(Source document)
• • • • • • •
I am setting up a server at my house with 4x1tb in RAID6, with the possibility of expanding in the future. (Ubuntu software RAID with mdadm).

I know that sometimes RAID rebuilds can fail if, during the rebuild process, a bad block is encountered. This bad block travels up the chain of command, until the RAID controller (mdadm in this case), marks the drive as failed and drops the drive during the rebuild. I am using RAID 6, so I have a bit better security then RAID 5. However, with the rate hard drive capacity is expanding these days, bad blocks are becoming an unfortunate, and usually unpreventable, fact of storage. When I add another 2X1 TB drives in the not-too-distant future, that's 6 TB for bad blocks to be found on. I want to know how, to scan for bad blocks, and repair/remap them in the array, so the array rebuild will not fail due to bad blocks. (I know it can still fail if there is a mechanical failure, but re-mapped bad blocks is another variable removed). The array is separate from my OS, so unmounting it to fix the blocks is not a problem. Give me a hand, I'm stuck on this one!

I dug up some code from a site that said to do this:

Identify bad Block: badblocks /dev/hda1 > badblocks
To repair blocks: fsck -t ext3 -| badblocks /dev/hda1

How would I do this on RAID? Do I use /dev/hda1 (and all the other drives), or do I do /dev/md0 (the array?)
• • • • • • •
(Written exercise 1) Quote the section of the RAID post that opens with the words containing "I dug up some" and closes with "do /dev/md0 (the array?)".
(Written exercise 2) According to the RAID post, how many additional 1 TB drives does the writer plan to add?
(Written exercise 3) Translate this sentence from the RAID post into Spanish: "The array is separate from my OS, so unmounting it to fix the blocks is not a problem."

(Source data)
• • • • • • •
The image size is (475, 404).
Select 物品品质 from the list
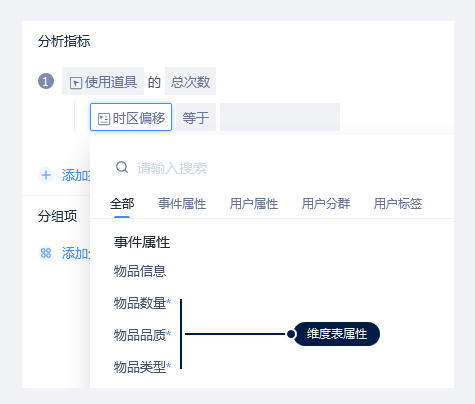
• • • • • • •
(Expected output 1)
I dug up some code from a site that said to do this:

Identify bad Block: badblocks /dev/hda1 > badblocks
To repair blocks: fsck -t ext3 -| badblocks /dev/hda1

How would I do this on RAID? Do I use /dev/hda1 (and all the other drives), or do I do /dev/md0 (the array?)

(Expected output 2) Two.

(Expected output 3) El arreglo está separado de mi sistema operativo, así que desmontarlo para reparar los bloques no es un problema.